Une explosion retentit dans le silence du vent qui propagea le drame. Lisa observa le pont se briser sous les explosifs qu'elle avait placés et le nazi dégringoler dans le ravin. Elle s'en alla. Seul un pincement de cœur la fit se retourner une dernière fois. Sa haine était forte, mais tuer quelqu'un n'est pas un acte anodin. Elle le savait, mais fit taire son émotion. Pour elle, la vie ne changea pas. Dans la chute du soldat, son cœur si dur et inébranlable fut déchiré par une nouvelle sensation : la peur ! Ses larmes coulèrent avec lui au fond du ravin. Un plouf sonore, un bruissement de feuillage, puis un moteur de voiture clôturèrent cette dernière rencontre. 
 
Capitulation des nazis_ Libération de la France.
 
La jeune femme put commencer à rechercher sa famille. Lorsqu'elle se rendit au poste de police allemand, elle découvrit un homme mutilé, blessé. Il fuyait, en direction du pont. Il avait été défiguré, et dans tout son être, on pouvait voir sa douleur. Elle courut pour l'attraper, avant de se stopper net. Il la regardait fixement, et dans son regard, on pouvait voir sans aucune peine des éclairs de haine. Ils étaient tous deux à côté du ravin, lorsqu'il y jeta son insigne d'officier nazi. Dans son cœur, la croix se brisa. Il se sentait libre. Libre et heureux. Lisa, de son côté, ne sut quoi dire. Elle le regardait, un mélange de haine et de joie obstruant son cœur.
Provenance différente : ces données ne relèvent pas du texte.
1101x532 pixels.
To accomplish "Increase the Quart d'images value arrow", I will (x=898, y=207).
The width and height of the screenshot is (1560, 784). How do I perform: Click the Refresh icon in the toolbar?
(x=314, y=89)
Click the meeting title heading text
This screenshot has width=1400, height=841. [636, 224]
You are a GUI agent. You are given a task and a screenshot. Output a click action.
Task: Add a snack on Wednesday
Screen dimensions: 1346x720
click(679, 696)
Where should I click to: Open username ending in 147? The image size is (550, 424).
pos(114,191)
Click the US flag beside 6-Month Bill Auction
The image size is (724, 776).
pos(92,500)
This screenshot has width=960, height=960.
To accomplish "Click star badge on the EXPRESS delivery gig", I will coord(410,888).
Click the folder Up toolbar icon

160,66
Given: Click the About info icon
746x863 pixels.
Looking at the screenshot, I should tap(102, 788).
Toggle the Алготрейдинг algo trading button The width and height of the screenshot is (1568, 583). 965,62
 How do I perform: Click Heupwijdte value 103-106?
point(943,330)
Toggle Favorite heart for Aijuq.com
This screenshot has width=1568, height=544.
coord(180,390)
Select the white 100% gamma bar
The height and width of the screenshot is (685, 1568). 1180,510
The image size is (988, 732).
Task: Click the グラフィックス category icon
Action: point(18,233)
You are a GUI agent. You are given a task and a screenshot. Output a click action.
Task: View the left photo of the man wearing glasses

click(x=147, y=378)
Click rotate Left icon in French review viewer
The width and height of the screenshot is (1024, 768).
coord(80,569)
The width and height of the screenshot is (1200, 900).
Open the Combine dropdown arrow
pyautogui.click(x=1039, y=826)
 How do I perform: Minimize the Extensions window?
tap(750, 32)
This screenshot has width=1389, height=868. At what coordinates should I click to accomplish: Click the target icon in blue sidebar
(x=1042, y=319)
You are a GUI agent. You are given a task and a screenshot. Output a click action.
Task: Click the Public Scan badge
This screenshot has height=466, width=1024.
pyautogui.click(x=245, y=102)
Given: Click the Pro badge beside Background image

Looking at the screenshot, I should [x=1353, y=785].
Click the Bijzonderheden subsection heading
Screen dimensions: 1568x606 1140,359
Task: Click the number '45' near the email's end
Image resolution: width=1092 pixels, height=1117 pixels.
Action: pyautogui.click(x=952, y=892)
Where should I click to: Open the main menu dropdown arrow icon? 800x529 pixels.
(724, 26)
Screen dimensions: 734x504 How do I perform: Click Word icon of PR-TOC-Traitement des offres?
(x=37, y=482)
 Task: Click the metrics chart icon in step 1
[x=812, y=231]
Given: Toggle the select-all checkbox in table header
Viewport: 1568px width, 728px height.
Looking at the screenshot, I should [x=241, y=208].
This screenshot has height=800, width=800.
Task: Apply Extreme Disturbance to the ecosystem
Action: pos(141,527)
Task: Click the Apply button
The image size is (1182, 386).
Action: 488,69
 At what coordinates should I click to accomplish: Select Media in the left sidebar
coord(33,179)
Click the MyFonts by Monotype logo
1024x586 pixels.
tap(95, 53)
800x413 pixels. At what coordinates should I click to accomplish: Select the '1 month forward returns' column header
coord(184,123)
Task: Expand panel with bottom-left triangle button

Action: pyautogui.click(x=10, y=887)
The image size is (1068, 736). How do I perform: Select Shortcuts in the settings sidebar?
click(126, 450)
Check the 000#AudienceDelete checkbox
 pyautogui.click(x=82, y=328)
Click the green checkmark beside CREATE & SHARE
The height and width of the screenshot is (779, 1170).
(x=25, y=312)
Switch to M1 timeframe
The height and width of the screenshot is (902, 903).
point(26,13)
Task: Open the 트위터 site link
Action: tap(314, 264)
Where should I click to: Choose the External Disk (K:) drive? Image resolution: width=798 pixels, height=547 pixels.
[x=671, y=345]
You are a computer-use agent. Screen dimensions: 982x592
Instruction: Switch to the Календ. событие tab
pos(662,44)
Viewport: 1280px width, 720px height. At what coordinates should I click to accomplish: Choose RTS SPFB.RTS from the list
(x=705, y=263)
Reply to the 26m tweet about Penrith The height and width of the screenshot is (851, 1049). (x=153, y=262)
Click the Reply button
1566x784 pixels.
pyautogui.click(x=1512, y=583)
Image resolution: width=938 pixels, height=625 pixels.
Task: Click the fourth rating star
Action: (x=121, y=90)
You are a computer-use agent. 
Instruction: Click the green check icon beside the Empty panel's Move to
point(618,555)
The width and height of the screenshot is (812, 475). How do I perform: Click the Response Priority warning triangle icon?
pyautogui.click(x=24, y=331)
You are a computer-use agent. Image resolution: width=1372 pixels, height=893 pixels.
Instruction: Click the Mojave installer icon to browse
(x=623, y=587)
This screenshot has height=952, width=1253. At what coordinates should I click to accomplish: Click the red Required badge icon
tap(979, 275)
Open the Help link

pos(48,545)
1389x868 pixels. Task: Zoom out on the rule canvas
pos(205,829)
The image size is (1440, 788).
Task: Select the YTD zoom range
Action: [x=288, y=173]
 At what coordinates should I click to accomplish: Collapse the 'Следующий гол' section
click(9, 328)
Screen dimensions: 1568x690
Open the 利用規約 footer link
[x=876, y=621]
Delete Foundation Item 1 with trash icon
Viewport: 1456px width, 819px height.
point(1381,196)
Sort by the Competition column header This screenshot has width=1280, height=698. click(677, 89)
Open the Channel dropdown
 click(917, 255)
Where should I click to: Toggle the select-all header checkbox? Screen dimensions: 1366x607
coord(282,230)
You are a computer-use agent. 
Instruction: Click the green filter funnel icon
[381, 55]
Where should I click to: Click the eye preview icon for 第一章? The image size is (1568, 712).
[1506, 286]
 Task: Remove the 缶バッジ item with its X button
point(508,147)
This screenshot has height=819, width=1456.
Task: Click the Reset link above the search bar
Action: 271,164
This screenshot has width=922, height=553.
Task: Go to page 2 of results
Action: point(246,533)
Contre quoi portait-elle cette colère si forte ? Elle jeta un coup d'œil dans le ravin. Elle vit le badge tomber, emportant sa haine d'un coup. Elle regarda l'homme, et ce ne fut pas un officier Allemand qu'elle vit mais un être humain doté d'un coeur. Sachant ce qu'ils risquaient, ils s'exilèrent en Suisse. Et c'est bras-dessus bras-dessous qu'ils passèrent les plus beaux jours de leur vie. À leur arrivée, ils gravèrent un cœur sur le tronc d'un jeune cerisier en fleur. Une trace pour ne pas oublier. LA trace.
 
[1] Service du Travail Obligatoire imposé par les nazis.